Le différend porte sur Essequibo, une région peu peuplée de la taille de la Floride et riche en pétrole et en minéraux. Le Venezuela prétend depuis longtemps qu’il a été expulsé du territoire lorsque les Européens et les États-Unis ont fixé la frontière.

Le ministère britannique de la Défense a déclaré que le navire se rendait en Guyane dans le cadre d’une série d’engagements dans la région et qu’il mènerait des exercices d’entraînement avec l’armée guyanienne.

Sur son compte X, anciennement Twitter, le navire a publié des photos de marins accueillant l’ambassadeur britannique en Guyane et le chef d’état-major des forces de défense guyanaises, le brigadier. Le général Omar Khan. Ils ont été accueillis lors d’un déjeuner officiel et ont pu visiter les capacités du navire.

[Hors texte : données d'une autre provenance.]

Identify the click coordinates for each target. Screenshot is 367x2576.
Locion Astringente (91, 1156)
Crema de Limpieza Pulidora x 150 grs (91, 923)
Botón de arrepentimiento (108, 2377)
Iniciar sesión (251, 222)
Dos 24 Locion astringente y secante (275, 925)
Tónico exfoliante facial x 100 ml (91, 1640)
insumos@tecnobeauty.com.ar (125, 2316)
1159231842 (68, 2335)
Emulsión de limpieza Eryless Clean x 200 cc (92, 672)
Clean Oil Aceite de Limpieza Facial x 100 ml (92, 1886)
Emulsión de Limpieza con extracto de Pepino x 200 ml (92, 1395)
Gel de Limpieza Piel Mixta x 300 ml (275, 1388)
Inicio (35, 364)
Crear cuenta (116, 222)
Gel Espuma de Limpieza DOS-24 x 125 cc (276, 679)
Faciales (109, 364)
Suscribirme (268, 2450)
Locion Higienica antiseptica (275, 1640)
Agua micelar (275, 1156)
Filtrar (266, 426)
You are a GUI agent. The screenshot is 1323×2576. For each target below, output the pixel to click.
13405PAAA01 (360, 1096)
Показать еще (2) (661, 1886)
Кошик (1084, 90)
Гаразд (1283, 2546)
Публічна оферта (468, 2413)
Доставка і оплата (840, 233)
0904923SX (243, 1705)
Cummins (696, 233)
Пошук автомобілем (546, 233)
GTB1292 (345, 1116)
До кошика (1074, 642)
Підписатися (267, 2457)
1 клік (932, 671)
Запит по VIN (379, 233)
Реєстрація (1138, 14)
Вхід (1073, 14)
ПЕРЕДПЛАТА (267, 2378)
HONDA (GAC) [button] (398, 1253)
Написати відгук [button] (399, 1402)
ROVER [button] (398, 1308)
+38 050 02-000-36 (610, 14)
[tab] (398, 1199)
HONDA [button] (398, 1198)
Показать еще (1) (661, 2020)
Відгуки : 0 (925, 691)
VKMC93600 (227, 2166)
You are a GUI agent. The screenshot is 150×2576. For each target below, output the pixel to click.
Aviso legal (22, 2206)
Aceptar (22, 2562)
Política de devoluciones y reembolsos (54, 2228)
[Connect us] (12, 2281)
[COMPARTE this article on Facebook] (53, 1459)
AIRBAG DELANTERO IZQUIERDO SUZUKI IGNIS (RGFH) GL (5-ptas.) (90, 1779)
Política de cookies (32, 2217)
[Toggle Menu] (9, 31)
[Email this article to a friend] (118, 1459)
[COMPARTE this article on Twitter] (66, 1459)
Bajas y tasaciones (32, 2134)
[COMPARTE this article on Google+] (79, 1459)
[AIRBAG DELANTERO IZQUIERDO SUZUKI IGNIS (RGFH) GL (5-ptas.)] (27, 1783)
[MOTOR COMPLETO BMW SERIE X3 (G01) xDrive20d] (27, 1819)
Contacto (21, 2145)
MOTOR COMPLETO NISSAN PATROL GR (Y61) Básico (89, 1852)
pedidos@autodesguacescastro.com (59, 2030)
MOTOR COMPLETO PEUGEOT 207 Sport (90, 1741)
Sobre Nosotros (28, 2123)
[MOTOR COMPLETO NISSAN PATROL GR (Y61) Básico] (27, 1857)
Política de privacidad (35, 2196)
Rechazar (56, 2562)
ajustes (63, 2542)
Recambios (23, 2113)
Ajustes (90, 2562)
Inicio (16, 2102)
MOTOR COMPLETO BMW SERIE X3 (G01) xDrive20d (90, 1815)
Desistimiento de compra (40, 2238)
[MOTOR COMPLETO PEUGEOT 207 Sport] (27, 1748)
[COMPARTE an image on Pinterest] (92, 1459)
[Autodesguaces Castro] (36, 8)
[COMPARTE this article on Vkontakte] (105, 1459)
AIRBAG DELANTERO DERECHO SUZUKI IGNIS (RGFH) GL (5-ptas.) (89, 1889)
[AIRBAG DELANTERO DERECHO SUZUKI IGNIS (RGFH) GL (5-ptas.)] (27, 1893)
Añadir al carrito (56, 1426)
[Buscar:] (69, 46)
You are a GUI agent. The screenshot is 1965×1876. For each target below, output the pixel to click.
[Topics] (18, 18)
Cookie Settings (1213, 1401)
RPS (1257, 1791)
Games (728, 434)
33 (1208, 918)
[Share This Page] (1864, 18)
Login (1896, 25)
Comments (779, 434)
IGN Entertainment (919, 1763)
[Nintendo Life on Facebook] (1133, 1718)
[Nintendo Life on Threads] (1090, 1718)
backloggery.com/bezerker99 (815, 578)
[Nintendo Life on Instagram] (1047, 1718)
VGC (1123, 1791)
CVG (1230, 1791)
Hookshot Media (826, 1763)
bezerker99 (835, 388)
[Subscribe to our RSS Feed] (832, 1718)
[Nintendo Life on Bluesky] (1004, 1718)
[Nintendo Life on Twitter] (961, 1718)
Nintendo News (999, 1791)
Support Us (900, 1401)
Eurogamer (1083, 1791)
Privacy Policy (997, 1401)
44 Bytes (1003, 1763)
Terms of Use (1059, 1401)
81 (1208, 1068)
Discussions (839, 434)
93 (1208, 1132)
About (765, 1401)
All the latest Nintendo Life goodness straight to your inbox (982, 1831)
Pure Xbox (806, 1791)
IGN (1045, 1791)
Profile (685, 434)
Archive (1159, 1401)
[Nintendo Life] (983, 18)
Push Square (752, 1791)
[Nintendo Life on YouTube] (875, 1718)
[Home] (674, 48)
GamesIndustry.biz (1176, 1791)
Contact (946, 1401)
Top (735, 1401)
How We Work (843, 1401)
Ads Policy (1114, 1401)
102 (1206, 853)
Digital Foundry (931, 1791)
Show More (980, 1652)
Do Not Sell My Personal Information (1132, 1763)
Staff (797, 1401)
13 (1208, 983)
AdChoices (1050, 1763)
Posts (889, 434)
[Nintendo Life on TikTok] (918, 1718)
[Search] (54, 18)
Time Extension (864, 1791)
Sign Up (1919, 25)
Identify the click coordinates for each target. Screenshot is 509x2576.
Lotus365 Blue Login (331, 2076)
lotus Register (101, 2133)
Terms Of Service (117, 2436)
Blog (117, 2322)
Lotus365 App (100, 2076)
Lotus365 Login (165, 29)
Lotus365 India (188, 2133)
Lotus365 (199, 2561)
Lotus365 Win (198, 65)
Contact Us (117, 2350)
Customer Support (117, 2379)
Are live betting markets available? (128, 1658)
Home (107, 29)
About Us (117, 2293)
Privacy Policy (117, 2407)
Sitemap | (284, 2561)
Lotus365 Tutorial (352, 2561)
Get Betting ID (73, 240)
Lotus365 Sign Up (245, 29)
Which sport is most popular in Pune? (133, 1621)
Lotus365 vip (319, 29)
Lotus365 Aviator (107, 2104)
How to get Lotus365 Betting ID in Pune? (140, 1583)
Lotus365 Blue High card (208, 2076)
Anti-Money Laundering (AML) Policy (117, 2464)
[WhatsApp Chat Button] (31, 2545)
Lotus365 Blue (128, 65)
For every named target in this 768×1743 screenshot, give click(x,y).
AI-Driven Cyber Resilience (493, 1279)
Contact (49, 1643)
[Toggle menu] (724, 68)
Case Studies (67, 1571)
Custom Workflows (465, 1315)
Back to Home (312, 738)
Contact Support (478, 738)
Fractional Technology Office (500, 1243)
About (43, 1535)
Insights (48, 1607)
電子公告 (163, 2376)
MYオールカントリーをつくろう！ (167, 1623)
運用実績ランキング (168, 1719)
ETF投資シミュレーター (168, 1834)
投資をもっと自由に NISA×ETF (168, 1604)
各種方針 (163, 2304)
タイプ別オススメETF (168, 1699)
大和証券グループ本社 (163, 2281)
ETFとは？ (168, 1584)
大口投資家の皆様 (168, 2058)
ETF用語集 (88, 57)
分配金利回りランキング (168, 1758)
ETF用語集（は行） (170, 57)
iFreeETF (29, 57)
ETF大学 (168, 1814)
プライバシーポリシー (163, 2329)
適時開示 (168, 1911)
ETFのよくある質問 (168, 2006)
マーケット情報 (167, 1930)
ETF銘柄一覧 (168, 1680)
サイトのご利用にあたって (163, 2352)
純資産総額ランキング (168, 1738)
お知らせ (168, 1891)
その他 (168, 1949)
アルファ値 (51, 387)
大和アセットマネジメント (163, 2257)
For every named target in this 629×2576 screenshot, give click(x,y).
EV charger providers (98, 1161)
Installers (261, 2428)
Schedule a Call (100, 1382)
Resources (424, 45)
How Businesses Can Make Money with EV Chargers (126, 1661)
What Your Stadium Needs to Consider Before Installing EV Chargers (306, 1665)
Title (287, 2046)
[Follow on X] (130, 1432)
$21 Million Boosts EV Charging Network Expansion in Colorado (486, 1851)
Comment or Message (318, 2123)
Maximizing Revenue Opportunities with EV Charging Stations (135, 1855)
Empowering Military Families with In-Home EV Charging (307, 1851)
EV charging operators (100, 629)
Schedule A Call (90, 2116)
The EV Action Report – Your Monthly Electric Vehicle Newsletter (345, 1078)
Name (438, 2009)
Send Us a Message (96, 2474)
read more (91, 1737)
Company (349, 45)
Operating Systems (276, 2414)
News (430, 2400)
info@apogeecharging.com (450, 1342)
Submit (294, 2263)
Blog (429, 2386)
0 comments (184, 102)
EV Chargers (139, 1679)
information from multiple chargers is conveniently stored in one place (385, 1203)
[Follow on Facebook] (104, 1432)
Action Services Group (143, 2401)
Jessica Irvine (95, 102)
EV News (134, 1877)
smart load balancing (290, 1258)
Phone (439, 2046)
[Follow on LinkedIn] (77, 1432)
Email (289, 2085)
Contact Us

Dans une interview accordée à Associated Press, Khan a déclaré que de telles opérations « restent une partie importante du spectre des activités de sécurité régionale. Cela a été le cas dans le passé et cela continuera à l’avenir. »

Les responsables sont restés discrets sur la nature des exercices.

Le navire de guerre est généralement utilisé pour intercepter les pirates et les trafiquants de drogue, et il a récemment mené des exercices conjoints avec les marines de plusieurs pays d’Afrique de l’Ouest. Il est équipé de canons et d’une piste d’atterrissage pour hélicoptères et drones et peut transporter une cinquantaine de marines.

Dans un communiqué jeudi soir, le président guyanais Irfaan Ali a déclaré que le Venezuela « n’avait rien à craindre » des activités du navire dans les eaux guyanaises.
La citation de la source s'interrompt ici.